Si quelqu’un me demandait aujourd’hui de lui citer les trois meilleurs moments de mon enfance, je sais, sans nul doute, que les visites dominicales à mes grands parents paternels arriveraient dans le trio de tête. Le jardin de mes grands parents, pépère et mémère, comme nous les appelions, était pour moi un véritable terrain d’aventures. Nous habitions, mes parents et moi au cœur même du quartier Saint Jacques à Dieppe, au troisième étage au dessus du magasin de peinture et de papier peint que M et Mme Boyenval tenaient. Sans jardin, mais avec une petite terrasse de 15 mètres carrés de laquelle je pouvais presque toucher le clocher de l’église du quartier. Au 9 place Saint Jacques exactement. C’est d’ailleurs non sans avec un petit pincement au cœur que j’ai appris le ………….que cet appartement avait subit un incendie. Sans dommages humain. Article de presse.
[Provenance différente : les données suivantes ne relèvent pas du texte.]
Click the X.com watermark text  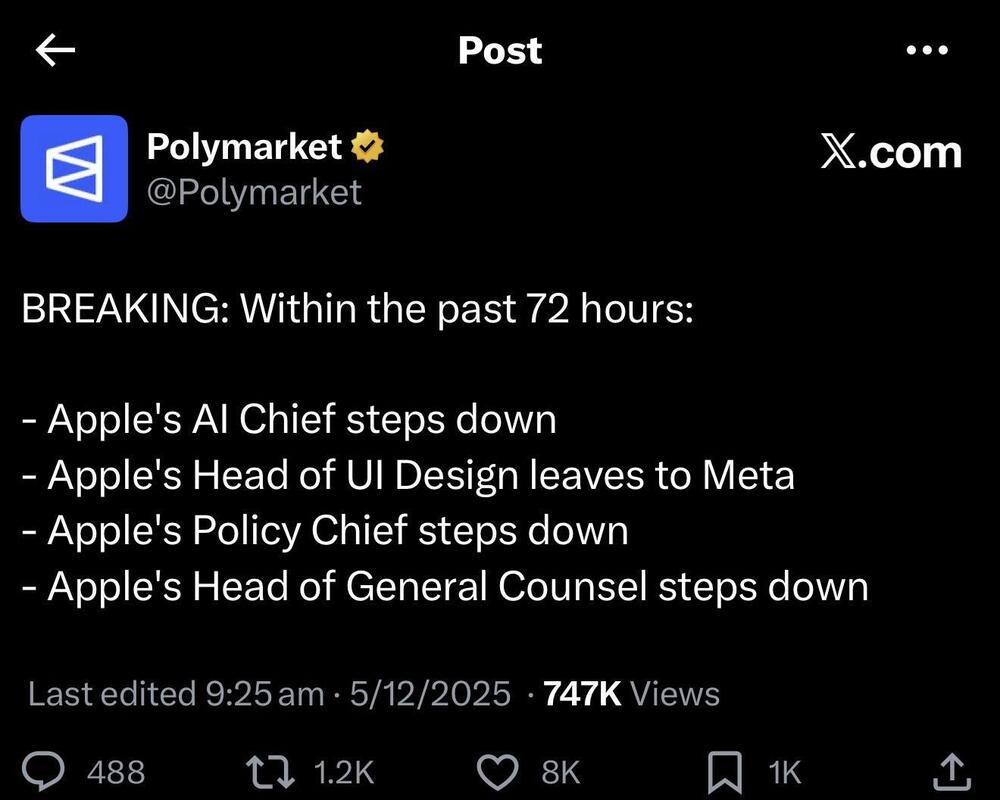coord(890,152)
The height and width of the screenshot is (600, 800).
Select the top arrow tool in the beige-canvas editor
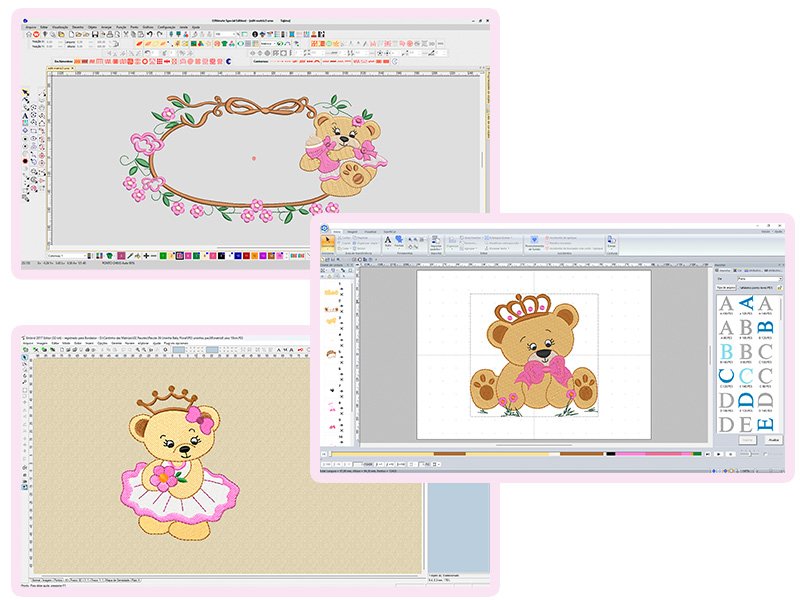[25, 359]
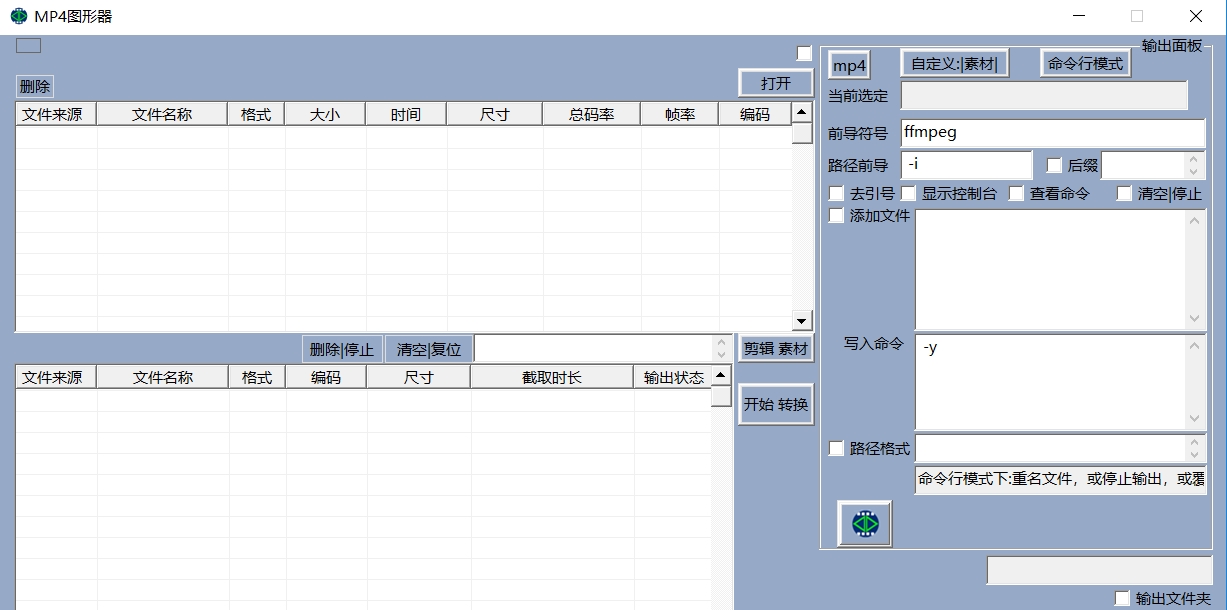Select the mp4 output preset button
The height and width of the screenshot is (610, 1227).
(848, 64)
Le dimanche il arrivait très souvent que nous « montions » rendre visite à mes grands parents. Après de longues minutes d’un circuit qui me paraissait interminable, avec des ruelles à monter, des marches à escalader, nous arrivions enfin au pied de la « Côte Blanche ». Un dernier effort et je savais qu’au bout de l’interminable rue « Medlock », après avoir emprunté une partie de la rue « de la Chaudière » nous parviendrions rue « Halifax », au N°108 D où les premières fraises ou les premières cerises que j’avais dégustées des yeux, la veille chez le primeur, m’attendaient. Je savais aussi que le dernier biscuit sorti deux jours avant, ou bien encore la dernière confiserie à la mode que je n’avais pas encore goûté, seraient à ma disposition… En fait, Mémère Marie-Louise était très gourmande, mais aussi très impatiente. Elle ne pouvait pas attendre la pleine saison comme beaucoup de consommateurs faisaient et font toujours pour bénéficier des meilleurs prix ! Non ! Pas elle ! Dès qu’un produit sortait, elle l’achetait, faisant bien fi des prix ! Ce n’était pas son problème ! Ah ! Mémère comme tu me manques encore aujourd’hui ! Que de tendres souvenirs ai-je de toi !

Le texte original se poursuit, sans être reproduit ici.